Butt some cleats to your lathe base and screw them to the floor. It won't stop the rocking but the lathe should stay in place. I would use wood but you could source some rubber, plastic or metal as well. If the space is damp enough to rust equipment, deal with that issue- drainage, dehumidifier, etc.
 
I had the same problem even when the feet were applying even pressure due to a slightly angled floor and slick concrete. I got these rubber pads and found they helped a lot. Now with some vibration I don’t get nearly as much walking.

with that being said make sure the legs are evenly applying pressure to the floor first. After leveling the machine with a level I put a board way off center in a chuck and turned up the lathe until I got some vibration and them readjusted the feet until the vibration was minimized. Doing this helped the most, and the rubber pads then help to keep it in place.
 
1st, remove the tile stuff from under the lathe feet, it is too thick and soft. Just cut out the areas for the feet. Try that.

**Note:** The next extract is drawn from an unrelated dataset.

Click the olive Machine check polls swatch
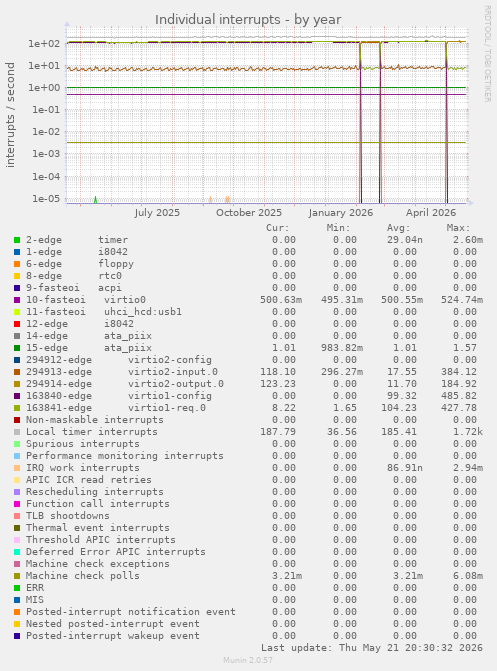pyautogui.click(x=17, y=576)
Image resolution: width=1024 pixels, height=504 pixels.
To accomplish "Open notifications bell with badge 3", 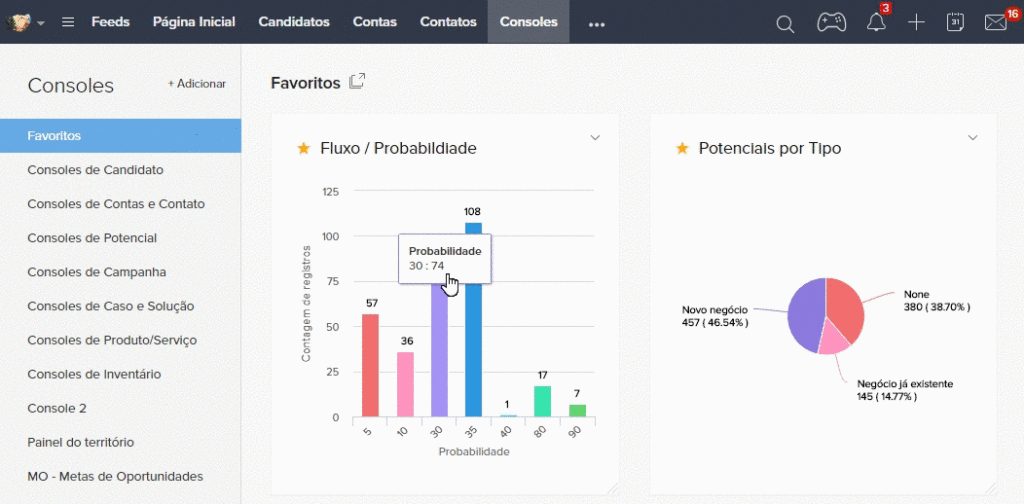I will coord(876,22).
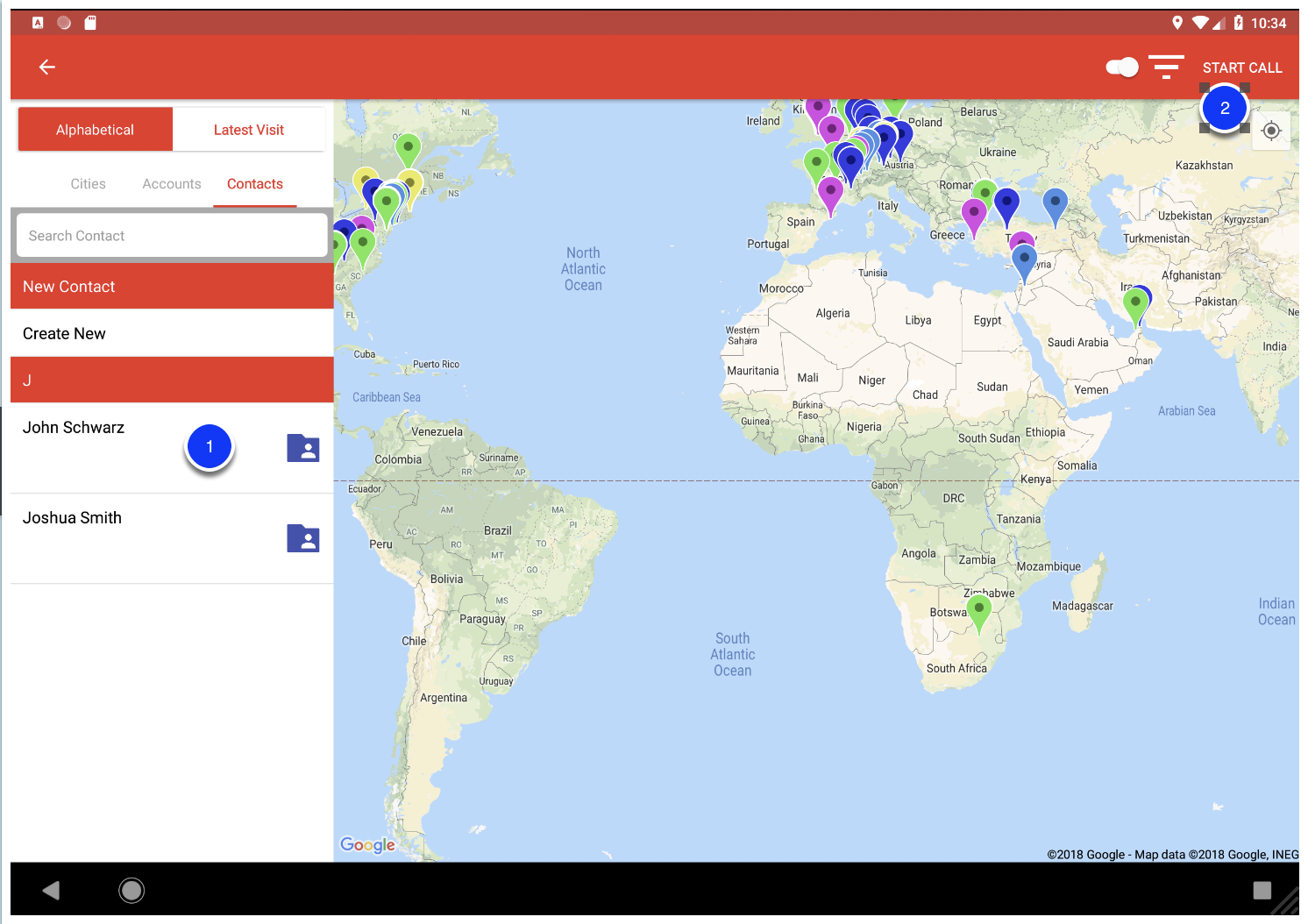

If you do need something under the feet, try pieces of horse stall mat - pretty firm stuff.

Whater you end up with, getting as much weight as close as possible to the spindle CL, will help more the anything (other than making sure your lathe and legs/stand are very stiff, such that they act as one structure).
 
If the lathe is walking, that's nature's way of telling you to slow down and get things balanced. Remember,the wood will break before the lathe breaks. Broken rotating wood can cause a very bad day. You've already gotten some good advise in this thread, I'd add that a good choice for rubber pads under the lathe is something very firm like conveyor belting. We use "baler belting". This is available by the foot at any farm supply store. Usually available in 3" and 4" widths, this is the long belting used in round balers. Cut it in squares with your bandsaw.
 
I did a demo once up in Portland where they were in an old school on a gym floor. They used a couple of cedar shims, which are used for setting doors and windows and tapped them under one foot, which may have been left a bit high intentionally. Other than that, for me, get the lathe spot on level, side to side and end to end. Put an unbalanced piece of wood on it. Slightly raise one of the feet so it is floating. Turn the lathe on. Adjust that one foot down till the lathe pretty much stops vibration. I have found it good to go 1/8 or so of a turn more because when I tighten up the leveling nuts, it kind of sucks things down a bit tighter. You may have to do this a couple of times to get it almost perfect. The feet do stabilize best if they are on concrete. If you are in a garage, the floors are sloped, and even if pressure is identical on all 4 feet, the lathe will want to walk down hill. I used a Sharpie to mark where the feet are when 'perfect' so when it walks away, I can slide it back without having to level everything back up again.

robo hippy
 
I did a demo once up in Portland where they were in an old school on a gym floor. They used a couple of cedar shims, which are used for setting doors and windows and tapped them under one foot, which may have been left a bit high intentionally. Other than that, for me, get the lathe spot on level, side to side and end to end. Put an unbalanced piece of wood on it. Slightly raise one of the feet so it is floating. Turn the lathe on. Adjust that one foot down till the lathe pretty much stops vibration. I have found it good to go 1/8 or so of a turn more because when I tighten up the leveling nuts, it kind of sucks things down a bit tighter. You may have to do this a couple of times to get it almost perfect. The feet do stabilize best if they are on concrete. If you are in a garage, the floors are sloped, and even if pressure is identical on all 4 feet, the lathe will want to walk down hill. I used a Sharpie to mark where the feet are when 'perfect' so when it walks away, I can slide it back without having to level everything back up again.

robo hippy
Luckily, I had marked mine when I installed and leveled back in 18 or 19 I believe. Otherwise I don't notice it walks but every couple of weeks I look and it's moved 3-4 inches off my marks. This is an old house that I grew up in and for whatever reason dad had painted the concrete floor downstairs with a gloss paint so it's pretty slick. Treacherous to walk on sometimes with dry shavings on it. That's why I put a bunch of superglue down and sprinkled sand in it where I stand.
I don't want to put anything too thick under the feet but I'm considering cutting up a thin (1/8"?) cheap rubber car floor mat and placing circles under the feet to stop the sliding. Just something to give it some drag on the slick paint.
 
I don't want to put anything too thick under the feet but I'm considering cutting up a thin (1/8"?) cheap rubber car floor mat and placing circles under the feet to stop the sliding. Just something to give it some drag on the slick paint.
There is very sharp, low grit “paper” for steps etc, with psa backing. Probably perfect for this application.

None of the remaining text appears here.